▶ _WORK TO BE COMPLETED_
Rewrite everything from the line that contains "This screenshot has" down to the end of the items, putting "anchor" in place of "compass" and changing nothing else. Leave the pictures out of your answer.

▶ _WORKING DATA_

____________________

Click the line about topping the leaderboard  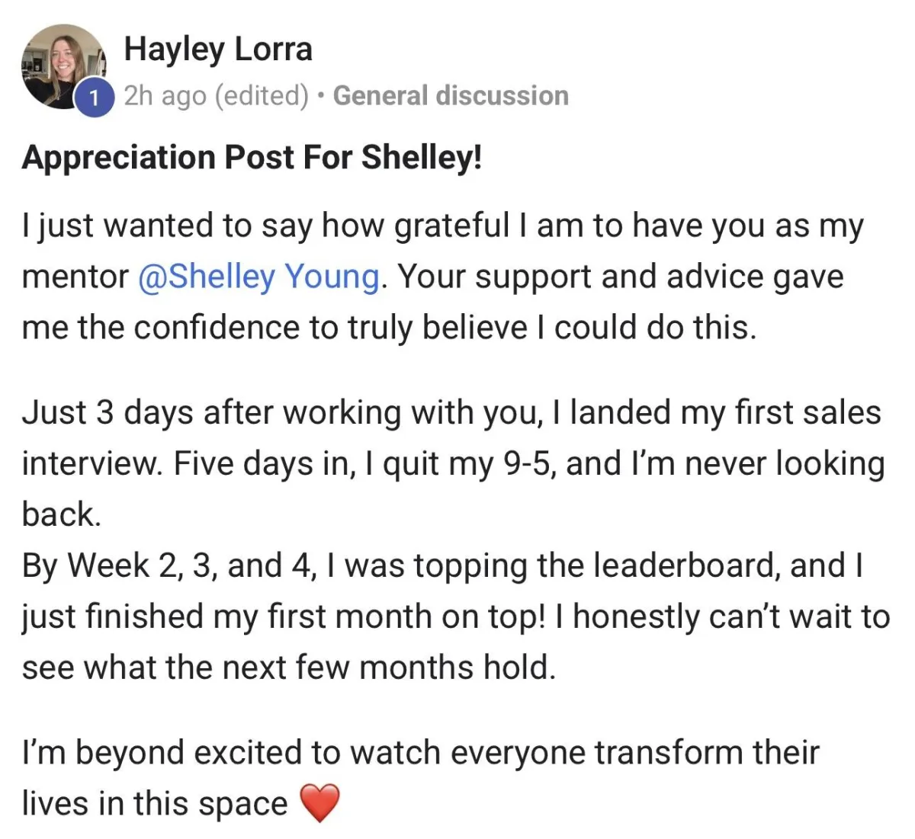tap(442, 565)
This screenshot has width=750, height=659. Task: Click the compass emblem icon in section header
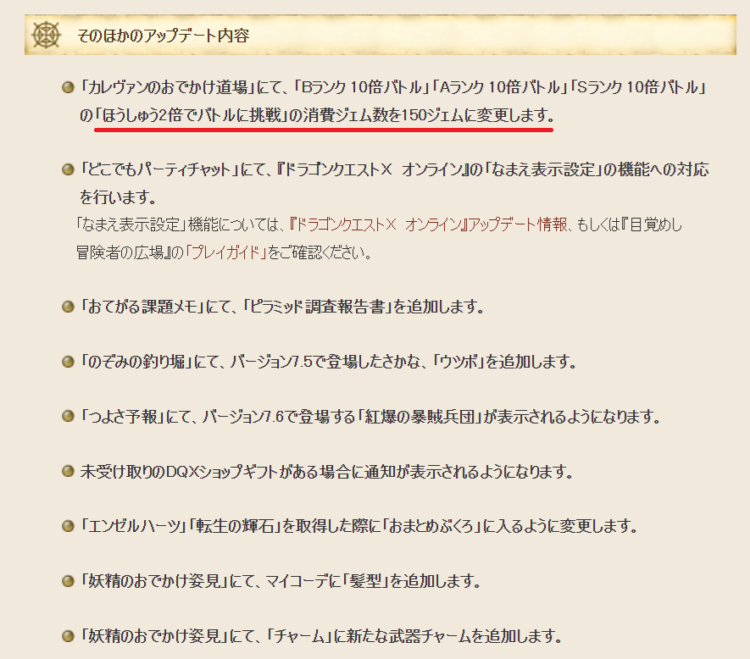pyautogui.click(x=46, y=35)
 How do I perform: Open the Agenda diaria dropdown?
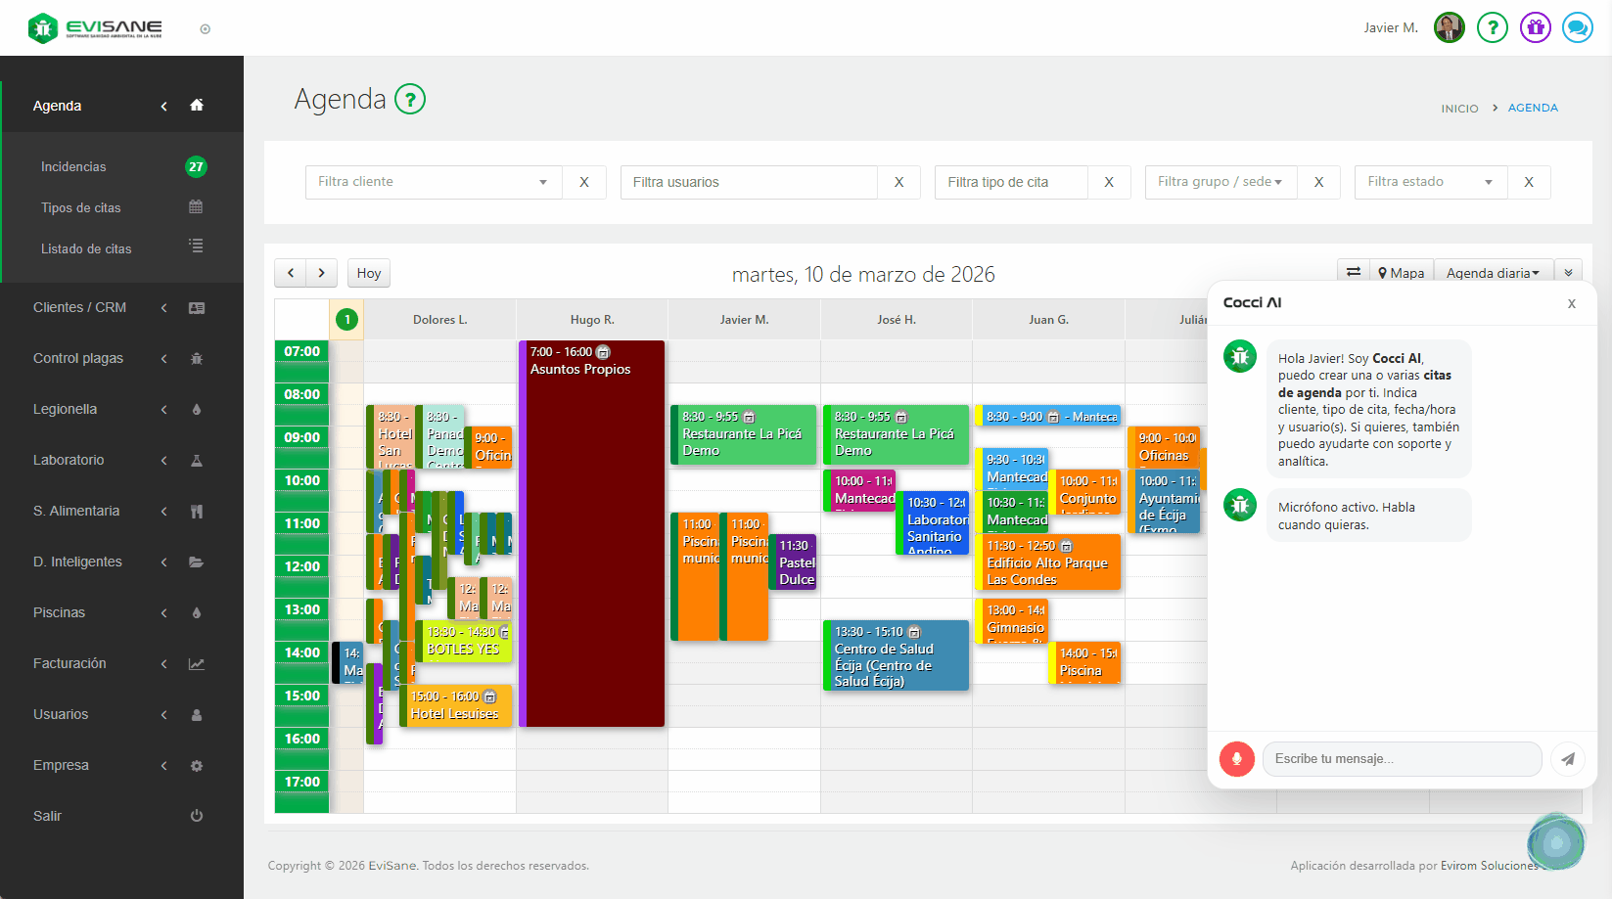[x=1493, y=273]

____________________

▶ _RESPONSE TO THE EXERCISE_
This screenshot has width=750, height=659. Task: Click the anchor emblem icon in section header
pyautogui.click(x=46, y=35)
 How do I perform: Open the Agenda diaria dropdown?
[x=1493, y=273]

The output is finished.